→ Objective
Rewrite the part of the rows that opens with the line containing "477x675 pixels. At" and runs through the end of the rows, requests included, and raise every coordinate in the answers by 141. Leave the pictures out.

──────────────────────────────

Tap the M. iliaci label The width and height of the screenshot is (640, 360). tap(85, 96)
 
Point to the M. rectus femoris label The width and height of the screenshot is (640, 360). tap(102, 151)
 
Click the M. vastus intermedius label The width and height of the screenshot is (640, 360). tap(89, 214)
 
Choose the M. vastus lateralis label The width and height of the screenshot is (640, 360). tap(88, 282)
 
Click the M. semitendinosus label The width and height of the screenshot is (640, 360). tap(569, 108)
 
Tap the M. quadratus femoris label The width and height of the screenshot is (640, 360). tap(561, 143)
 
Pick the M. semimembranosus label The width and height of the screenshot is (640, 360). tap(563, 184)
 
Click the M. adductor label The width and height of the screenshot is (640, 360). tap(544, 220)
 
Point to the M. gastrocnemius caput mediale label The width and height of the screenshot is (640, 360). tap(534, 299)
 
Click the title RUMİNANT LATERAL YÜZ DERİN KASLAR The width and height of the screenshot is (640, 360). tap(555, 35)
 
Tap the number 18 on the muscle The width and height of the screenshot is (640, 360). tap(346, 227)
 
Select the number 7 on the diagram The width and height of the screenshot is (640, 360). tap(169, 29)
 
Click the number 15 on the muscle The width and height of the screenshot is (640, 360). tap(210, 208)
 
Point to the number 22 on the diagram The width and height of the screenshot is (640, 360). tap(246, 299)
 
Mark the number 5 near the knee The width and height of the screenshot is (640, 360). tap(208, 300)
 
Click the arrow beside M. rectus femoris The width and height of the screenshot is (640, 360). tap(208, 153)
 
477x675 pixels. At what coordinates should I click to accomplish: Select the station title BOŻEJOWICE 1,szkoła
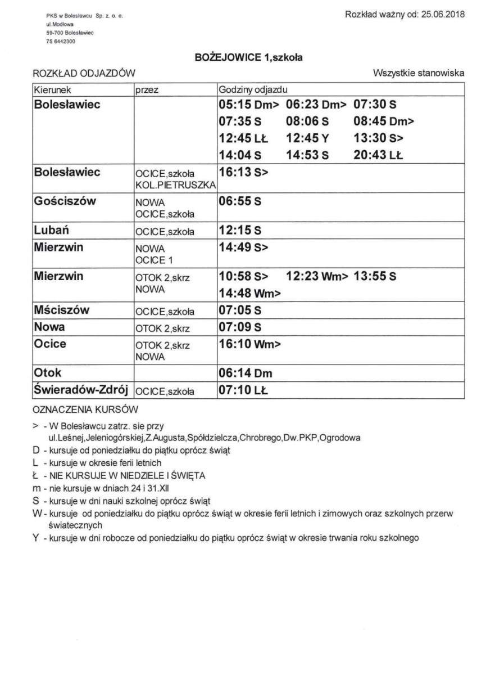click(238, 57)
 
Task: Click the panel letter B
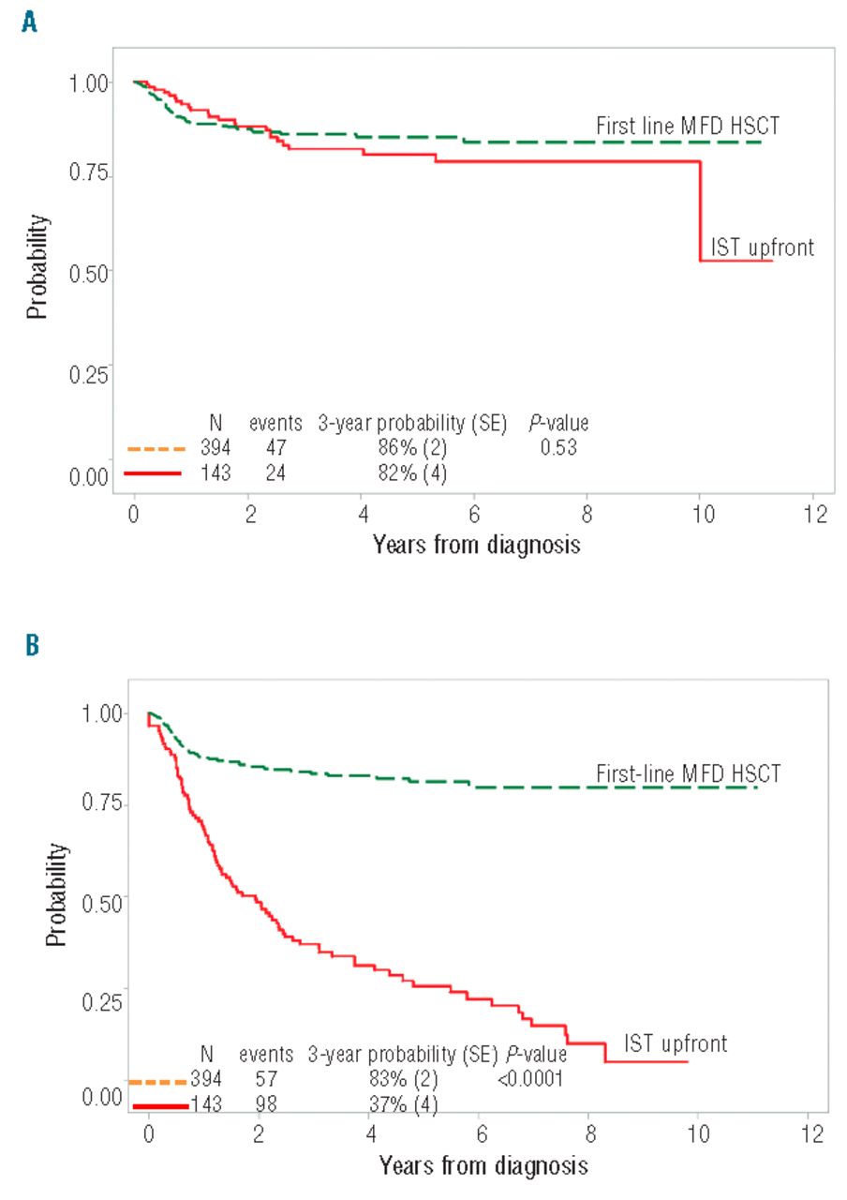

──────────────────────────────

→ Right answer
477x675 pixels. At what coordinates should I click to accomplish: Select the station title BOŻEJOWICE 1,szkoła
click(379, 198)
 
Task: Click the panel letter B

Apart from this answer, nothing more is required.